Macaroni Cheese & Bacon

Serves 4-6

4 rashers of bacon, cooked and roughly chopped
400g macaroni cheese, cooked and drained
75g unsalted butter
6tbsp plain flour
750ml milk
1/2tsp ground nutmeg
250g Gouda, grated
50g Cheddar, grated
2 beef tomatoes, sliced
Few handfuls of dried breadcrumbs
Salt and pepper, to taste

Preheat oven Gas 6 (200°C/400°F)
In a pan, bring the milk up to a gentle simmer. Turn off the heat. In another large pan, melt the butter and stir in the flour. Allow to gently cook for 2 minutes, stirring to keep it burning to the bottom. (This is called a roux). Gradually, add the milk to the roux, stirring continuously so there are no lumps. (This is called a béchamel). Once all the milk has been integrated, turn off the heat and add the nutmeg and season with salt and pepper. 
Add the cheese, bacon and pasta. Mix well and pour into a large baking dish. Arrange the tomato slices on top and cover with the breadcrumbs. 
Bake for 20-25 minutes, until the breadcrumbs are golden-brown.

Monday, 19 September 2011

Potato Crisp with Sour cream and Chive Dip

There can be a lot of effort that goes into making a Sunday dinner. I usually find the hardest thing is deciding what meat to have. (This time it was pork belly). Anyway, as I was peeling the potatoes, to make roasties, I got to thinking about a chef I use to work with that made a tasty leek and potato soup out of the peelings. I didn't fancy making soup but a quick Google and I found this recipe for potato crisps and chive sour cream dip. Perfect. 

Photo from @amruth92
I shared what I had planned with Twitter and within minutes @amruth92 had been inspired and made some of his own. (Got to love the power of Twitter). Later, he told me he'd seasoned his with salt and chili powder and, as he told me this, I immediately wished I had fried mine with chili flakes. 

It must be said that I love the way this recipe makes great use of something that would otherwise just be thrown into our green recycling bin. Even the oil that I fried them into was reused for the roasties I was making. And I used the left over rind of some Pecorino I had in the fridge.

Potato Crisps 
with Sour cream and Chive Dip
Adapted from Food & Wine

Alternatively to shallow frying the potato peelings, you could use a deep-fat fryer.

1kg thick potato peelings
700ml vegetable oil
Flaked salt
2tbsp grated Pecorino

Preheat oven Gas 6 (200°C/400°F).
In a large pan, heat the oil to 180°C/350°F (or until a crumb of bread fries golden-brown).Fry the potato peelings in batches, so as to not overcrowd the pan, for 5 minutes. Use a slotted spoon to transfer them to a plate with some kitchen paper. 
Once they are all done, transfer them to a baking tray and sprinkle over the Pecorino. Bake for 5 minutes. Remove and allow to cool. Season with the flaked salt. 

Related articles:

Love Food, Hate Waste - "Every year in the UK we throw away £12 billion worth of food which could have been eaten. The Love Food Hate Waste programme from WRAP (Waste & Resources Action Programme) and has lots of tasty recipes and top tips to help us make the most of the food we buy."
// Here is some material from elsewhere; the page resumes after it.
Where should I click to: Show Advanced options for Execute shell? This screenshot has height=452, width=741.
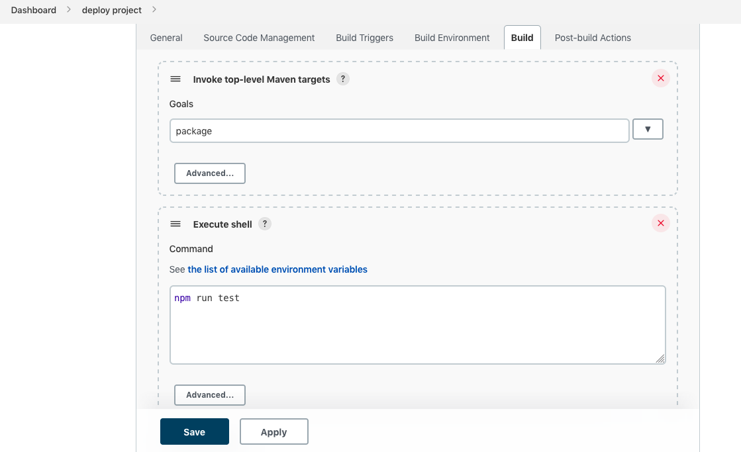(209, 395)
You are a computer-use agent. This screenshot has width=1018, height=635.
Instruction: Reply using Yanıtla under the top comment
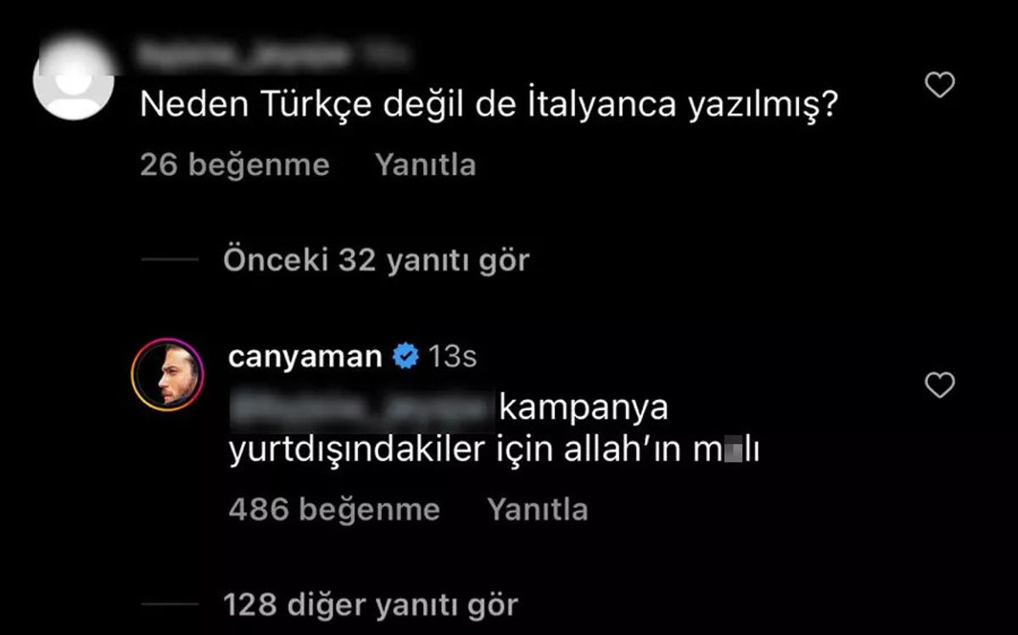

Saturday, 17 September 2011

Chicken Tikka Masala

Chicken Tikka Masala. Our nations favourite dish. Which says a lot about our cultural diversity as country. To say I'm fond of curry would be an understatement. When Billy stayed with me, for two weeks, we worked our way through nine curries. There was baked chicken curry and baked beef curry from Madhur Jaffery's Easy Curry book, chicken korma at Liverpool Food & Drinks Festival, a beef massaman at a local village pub. This list goes on.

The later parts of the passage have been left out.